Example: the number of people using sunscreen and temperature have a causal relationship, as increasing temperatures will lead to more people using sunscreen.
- Observation refers to the process of collecting data without affecting the test group.
- This is sometimes the best approach, especially when attempting to determine how people, animals or events act in a “natural setting”.
- Conclusions made using observations are however often limited in their accuracy as there are often a number of factors which cannot be accounted for without interference and control groups.
Example: limitations of observations
Imagine you wanted to determine how mice react to predators so you set up a series of cameras and observe. You find that whenever a stray cat chases the mice, they hide in their nests. You conclude that mice must therefore react to predators by hiding in their nest.
However, is this a fair conclusion? Will they react the same when encountering a predator small enough to fit into their nest? Are they hiding or protecting their nest? What if they aren’t close to their nest? Experimentation is required to answer these questions.
- Experimentation refers to collecting data in a way which affects the test group.
- This is generally the best approach as it allows for more factors to be accounted for.
- Experimentation is always required to definitively determine cause and effect.

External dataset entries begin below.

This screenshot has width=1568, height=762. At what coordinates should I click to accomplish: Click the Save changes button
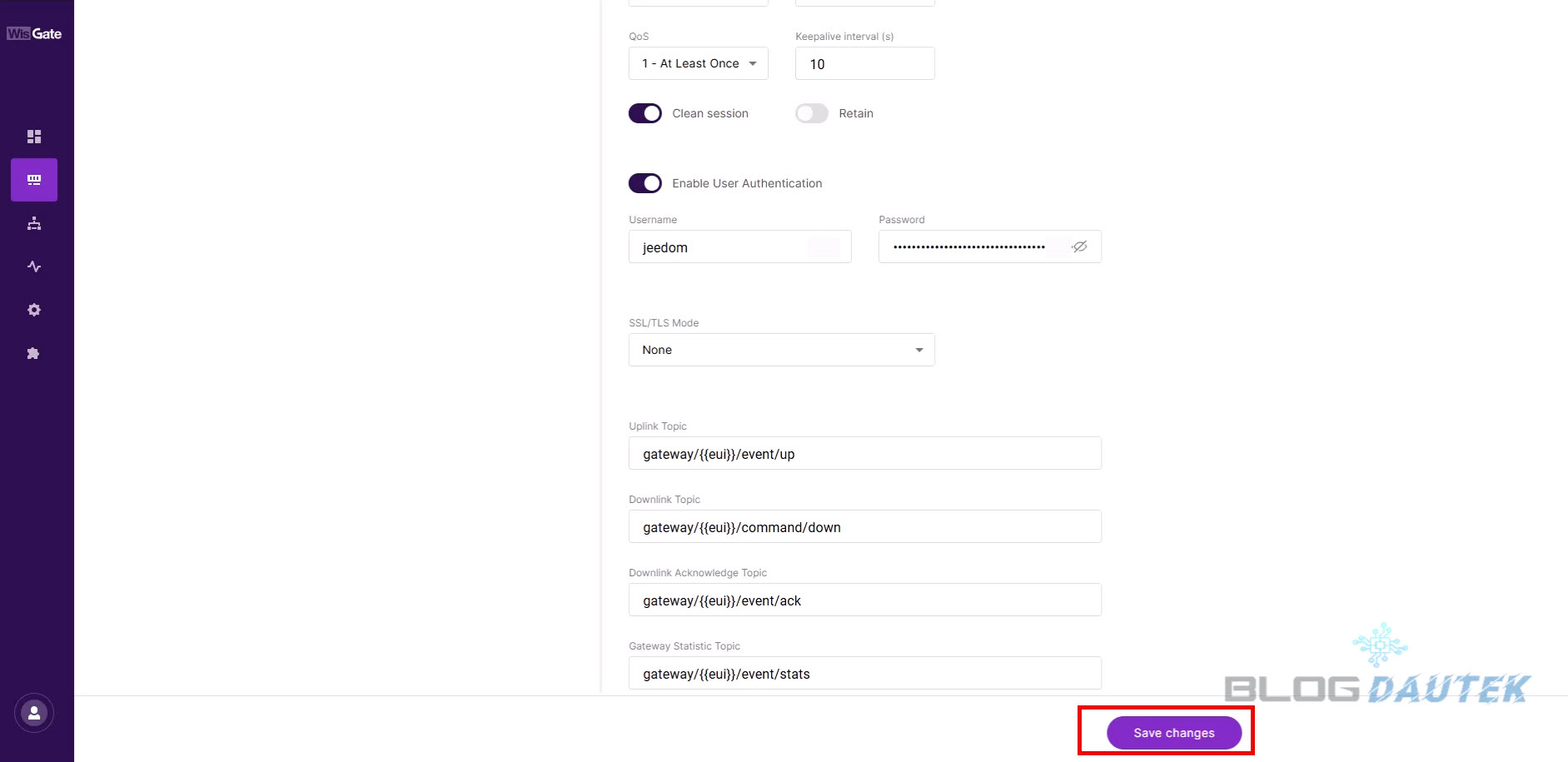pyautogui.click(x=1173, y=733)
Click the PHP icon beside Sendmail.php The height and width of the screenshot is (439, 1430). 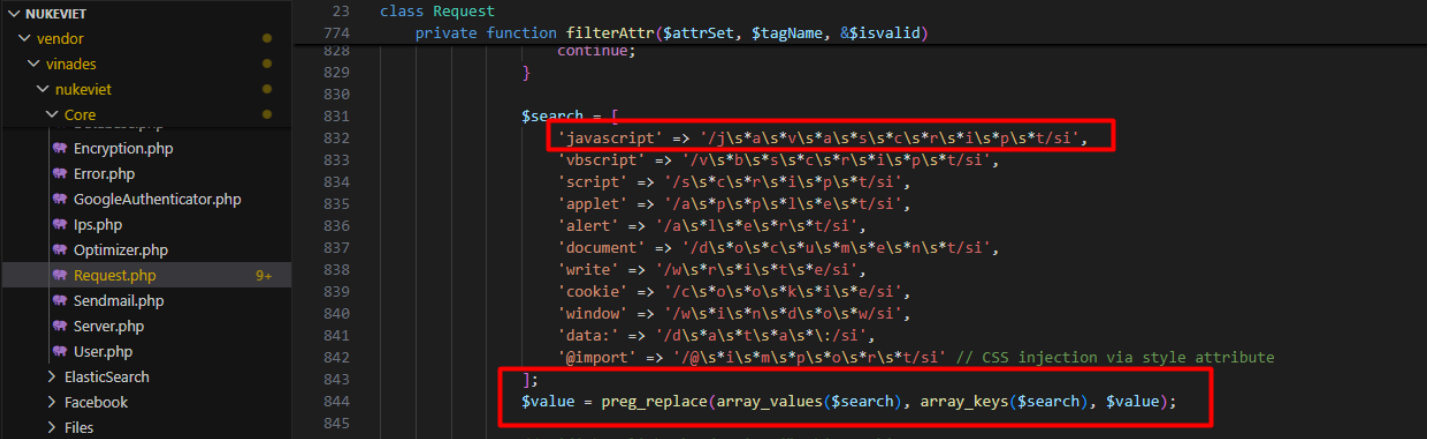click(x=60, y=301)
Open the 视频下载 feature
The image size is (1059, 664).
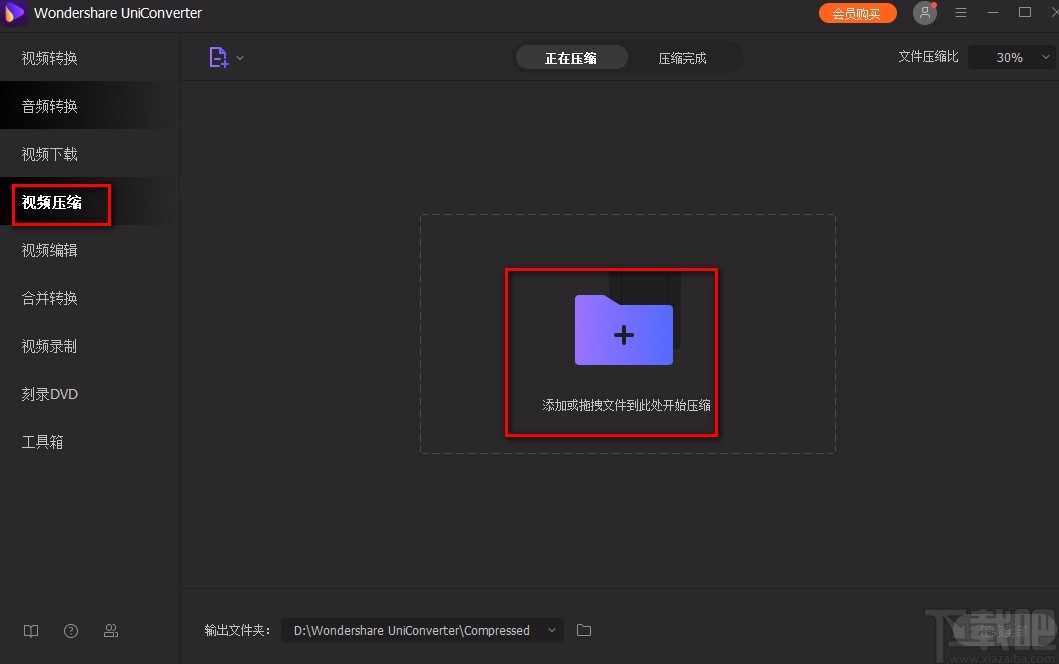pyautogui.click(x=49, y=153)
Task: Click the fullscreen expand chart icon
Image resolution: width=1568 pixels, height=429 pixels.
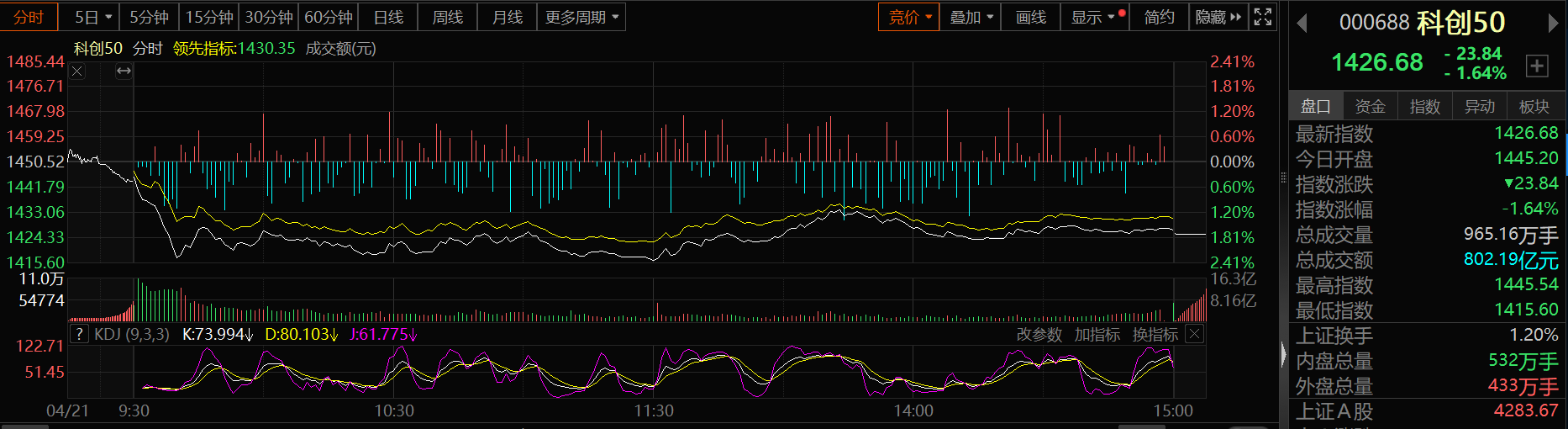Action: (1262, 17)
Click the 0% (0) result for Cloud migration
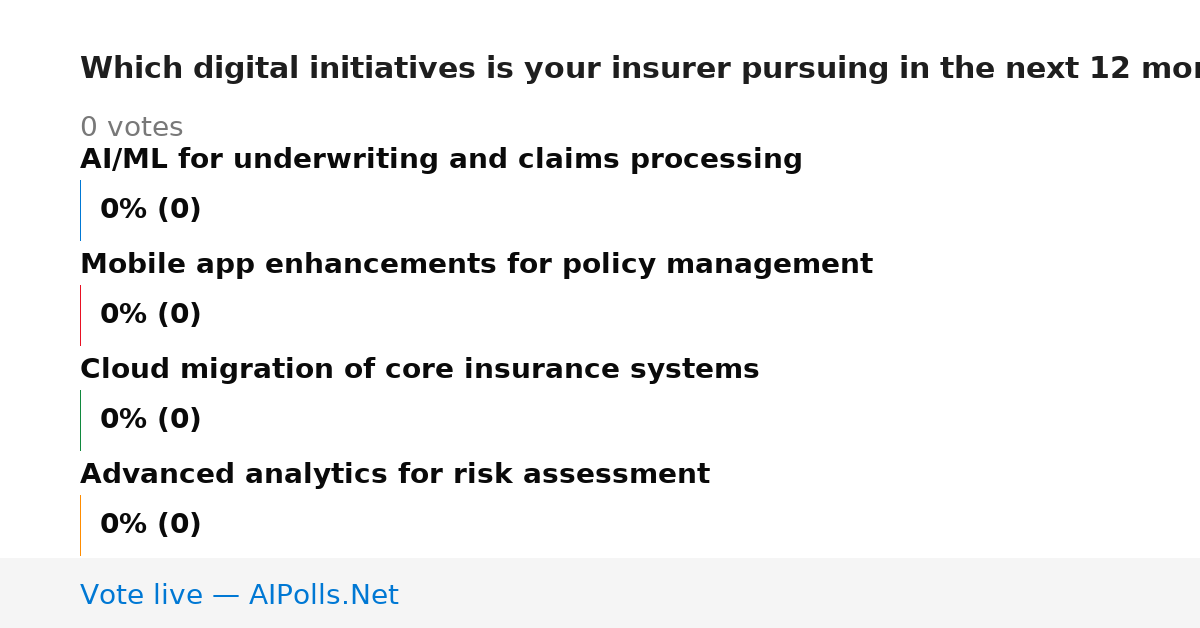Screen dimensions: 1200x628 coord(150,420)
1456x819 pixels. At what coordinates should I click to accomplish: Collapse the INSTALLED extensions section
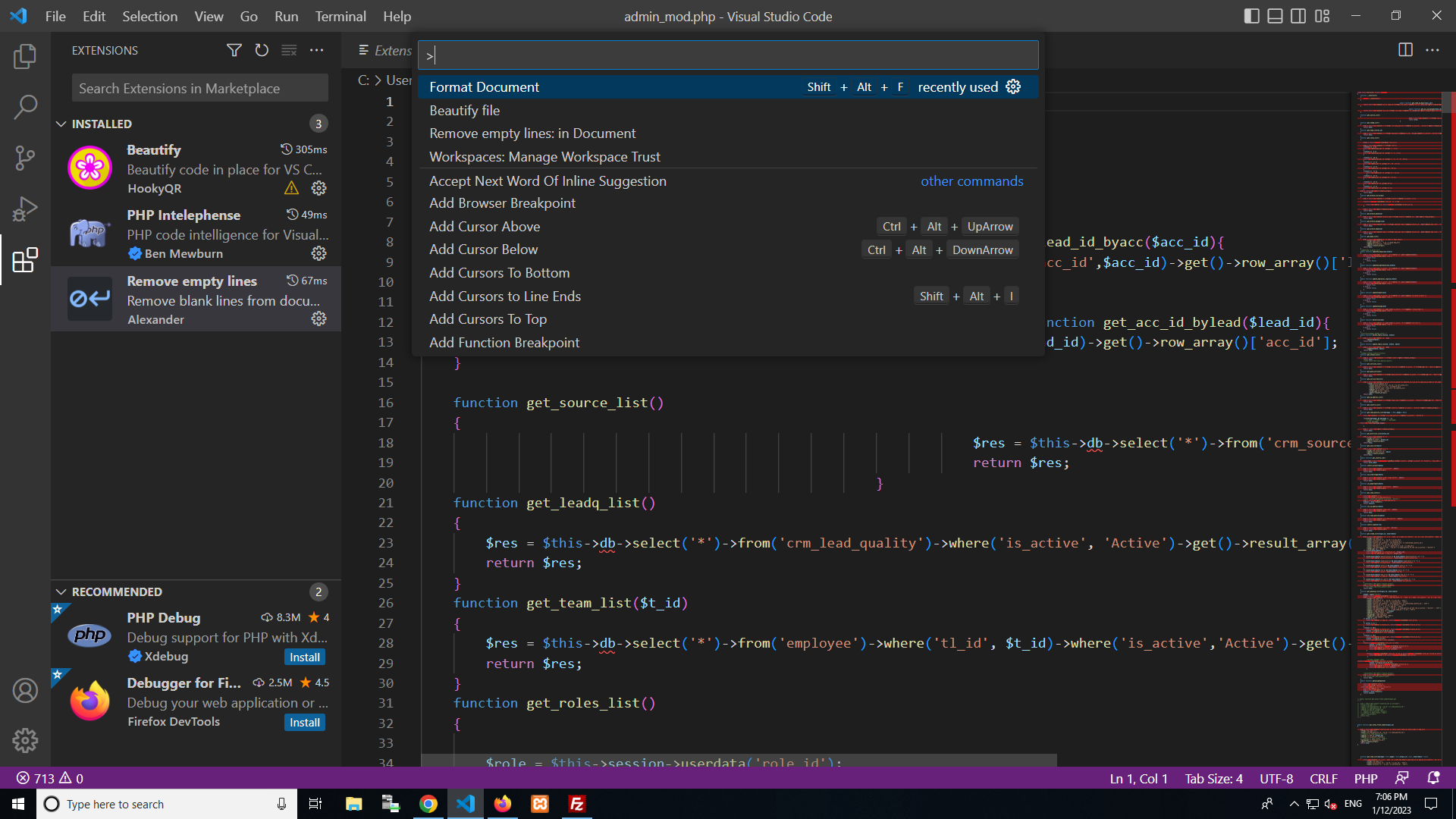61,124
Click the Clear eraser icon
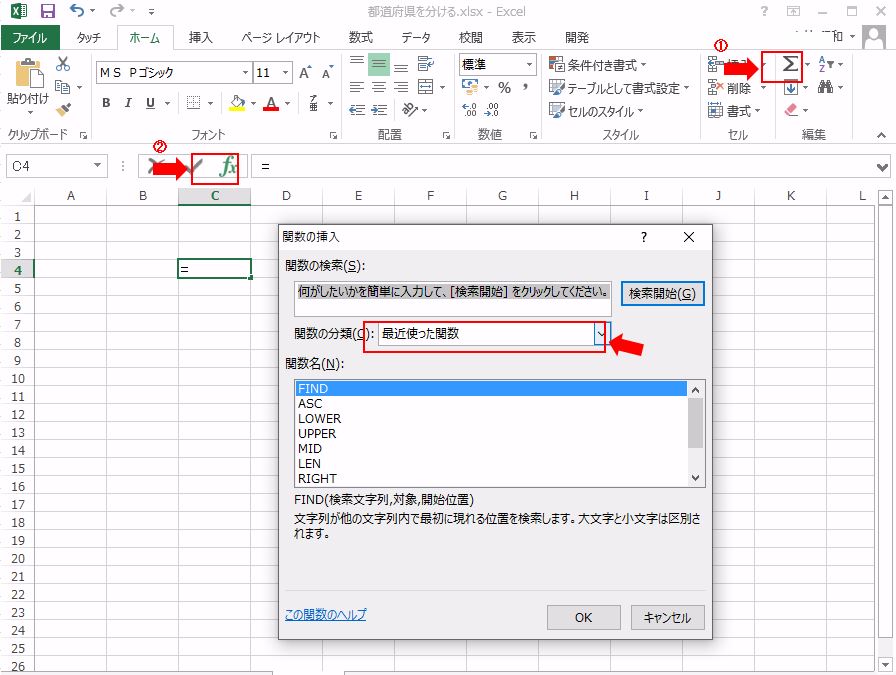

- Experimentation often utilises an unchanged or unaffected group known as a control group (e.g. in a pharmaceutical trial, the control group is the group which has not been given the test drug).
Example: the need for experimentation to determine cause and effect
It has been observed that when people begin using more sunscreen, more people tend to contract skin cancer. Your peer suggests, based on this observation, that sunscreen must cause skin cancer. In order to test this hypothesis, you setup an experiment during the summer: a number of test subjects are separated into two groups: one which uses sunscreen and a control group which does not. Both groups spend the same amount of time in the sun each day.
Once the results are collected, you find that the group using sunscreen were in fact less likely to contract skin cancer than the control group. You conclude that the hypothesis was incorrect and sunscreen does not cause cancer.
Note: this relationship is known as a common response relationship, with high temperatures/high UV rays being the common explanatory variable. See notes for 2.8 Non-Causal Relationships to learn more.
- Lurking variables are variables which affect the response variable but are not accounted or controlled for.
- Poorly designed experiments wont account for lurking variables.
- When interpreting data, keep in mind whether it is there are lurking variable that might affect the result.
- Weak correlation between two variables may indicate the presence of a lurking variable influencing the results.
An experiment is designed which seeks to find an association between a person’s diet and weight. No other factors are accounted for.
In this experiment there are several lurking variables, such as genetics, sex and age which all influence a person’s weight. Consequently, the results are unlikely to be accurate.